Texte fourni —
----------------

Il faut tout d’abord noter que ce roman ne vient pas juste d’arriver à terme pour être publié. C’est un tapuscrit parmi plusieurs d’autres que Abderrahim Kamal, sous la demande pressante des amis qui ont eu la chance de le lire, vient de prendre la décision de rendre extime et donc de l’offrir au public, dans un style qui relève de la vie-écriture. Et l’on se demande si c’est l’écriture qui réfléchit /sur/la vie où si c’est la vie qui ne peut être vie qu’incarnée par l’écriture, c’est-à-dire une fée/sirène qui ne relâche son lecteur qu’après l’avoir séduit. C’est, symboliquement ce que dit le peintre Younous, un des personnages étranges du roman à l’artiste peintre étrange Zahra : «ça c’est de la peinture, ça c’est de la pensée ; est-ce que tu sais que tu es la seule femme au Maroc à faire du nu féminin ? Du féminin tragique ! Loin de cette image de la femme belle, sensuelle et tout le tralala !» (p.123). Une vie-écriture qui est à la fois une pensée, une peinture, un reflet et une poétique.

Tkoulia, l’ attente est un hurlement en sourdine, un cri de vérité sociale et de beauté littéraire de cette conscience écrivante qui transforme le réel en un récit métamorphosable en narration multigenre :  contique, mythique, filmique ou cinématographique, dramatique, romanesque voire en bande dessinée ou en peinture. D’ailleurs le roman est une vraie galerie de portraits, mais des portraits animés par une plume et des pinceaux féériques qui apparentent la fiction au monde du réalisme magique. Les peintres d’ailleurs y sont légion tels les artistes originaux Mouhoub, Younous, Zahra, Houcine, Gharbany, sans compter les faux peintres  opportunistes et cartepostalisants. Des premiers, l’écrivain Kamal Abderrahim, qui connaît bien le milieu de l’art plastique, esquisse  des portraits qui cernent et épuisent en eux toutes les nuances de la force et de l’amertume ; des seconds, des masques dont l’obverse et le revers polarisent la bassesse et la cupidité.

----------------

Consigne —
Répondez, s'il vous plaît, à ces questions sur le texte :
1. À la demande de qui l'auteur a-t-il décidé d'offrir ce tapuscrit au public ?
2. Selon Younous, qu'est-ce que Zahra est la seule femme au Maroc à faire ?
3. Quels artistes originaux sont nommés parmi les peintres du roman ?
Les lignes n'ont aucun lien avec le texte.

Données fournies —
----------------

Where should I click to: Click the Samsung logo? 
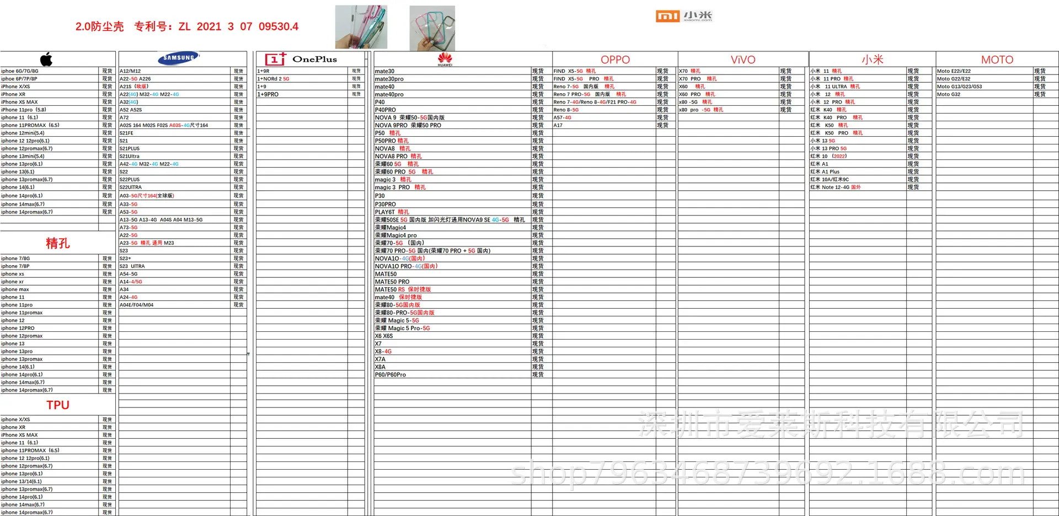179,58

----------------

Corrigé —
1. À la demande pressante des amis qui ont eu la chance de le lire.
2. Du nu féminin.
3. Mouhoub, Younous, Zahra, Houcine et Gharbany.